The Legal Complex and Struggles for Political Liberalism
Author: Terence Halliday
Understanding the foundations of political liberalism has become one of most critical issues of the past fifteen years. Countries that are not democracies or that are in transition face global pressures to build moderate states via independent, competent judiciaries, to permit the opening of civil society, and to institute and protect core rights against state oppression.
This project seeks to understand the impact of the legal complex (configurations of lawyers, judges, legal academics) on advances towards or retreats from political liberalism over recent decades. A prior project funded by NSF (Halliday and Karpik, Lawyers and the Rise of Political Liberalism, Oxford) established that, in certain circumstances, lawyers played a notable role in the emergence of founding democracies in the modern era (e.g., Britain, France, United States), although lawyers are limited liberals.
This project aims for a substantial advance beyond these historical findings by examining their salience to contemporary political transitions; by broadening the scope of countries to East Asia, Africa, Central and Eastern Europe, and Latin America; by juxtaposing mature democracies with new democracies, transitional regimes, and illiberal regimes; and by drawing the dynamics of lawyers, judges, and legal academics into the same explanatory frame.
The first phase of this project has produced a new book, Fighting for Political Freedom, Hart Publishing, in December, 2007, which shows the impact of the legal complex on the politics of East Asia, Middle East, Latin America, and some European countries.
The second phase of this project studies countries in South Asia, Africa and South East Asia, which obtained independence from Britain after World War II.
The third phase studies countries where political liberalism has been long established but is now under threat, where basic legal freedoms are in retreat.

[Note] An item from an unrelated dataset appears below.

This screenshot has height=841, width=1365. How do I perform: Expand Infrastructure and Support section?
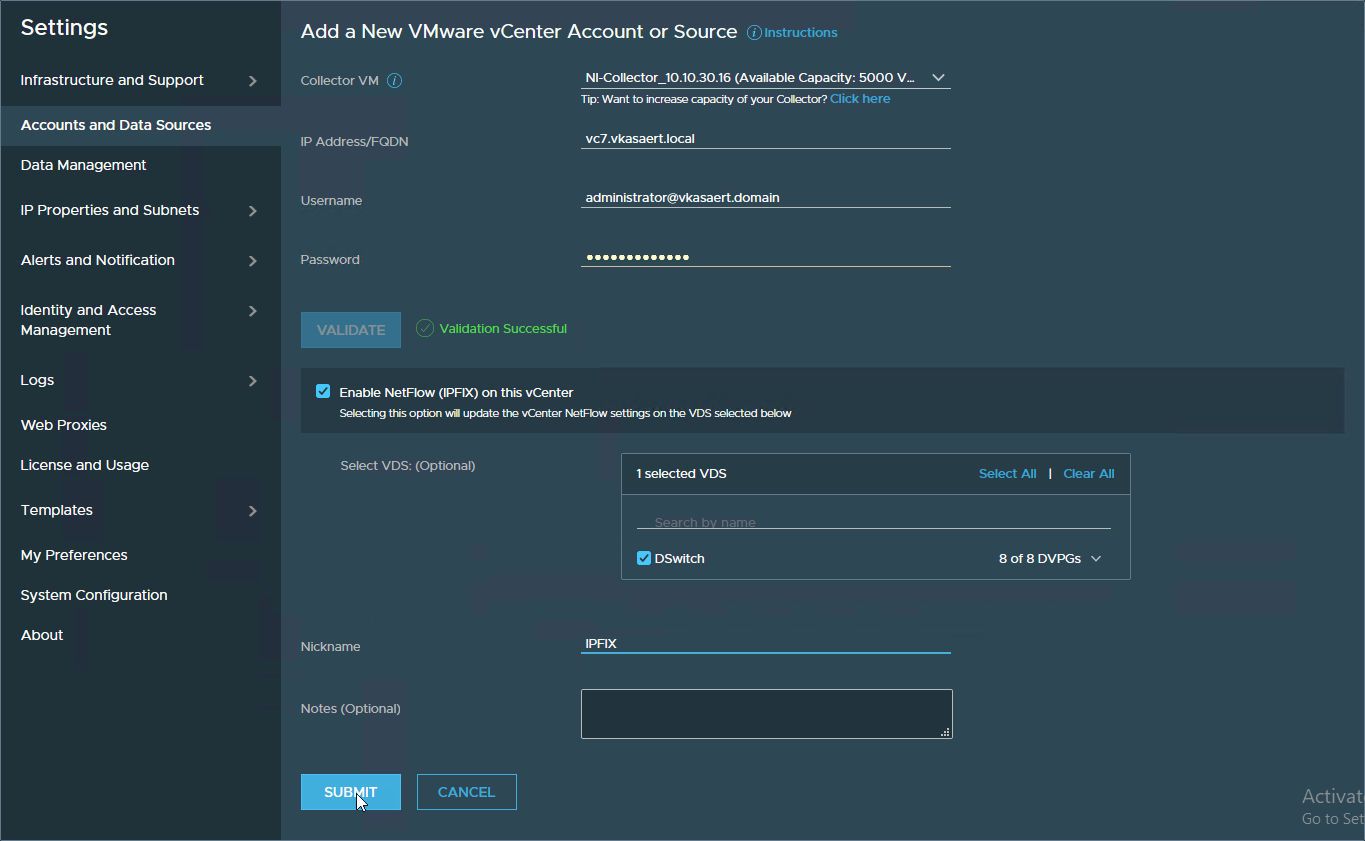click(252, 81)
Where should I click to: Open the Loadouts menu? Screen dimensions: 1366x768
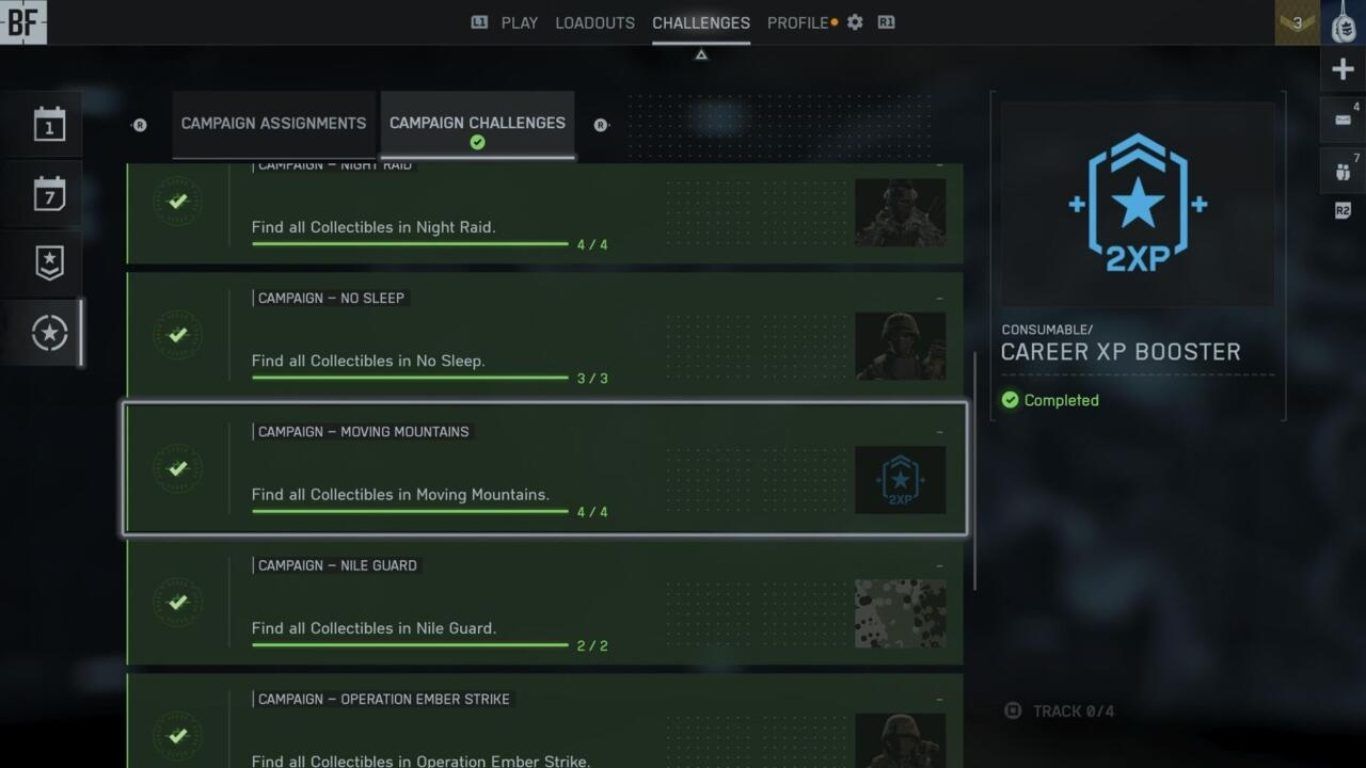point(594,22)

These projects seek to advance three bodies of scholarship: (1) by producing a new generation of scholarship on the politics of lawyers, now understood to be integral in the expansion of civil, economic, social and political rights; (2) by bringing into constructive engagement two lines of scholarship—the legal profession and political jurisprudence—that usually proceed independently; and (3) by opening up a broader conversation between scholars on democratization and those on law and politics.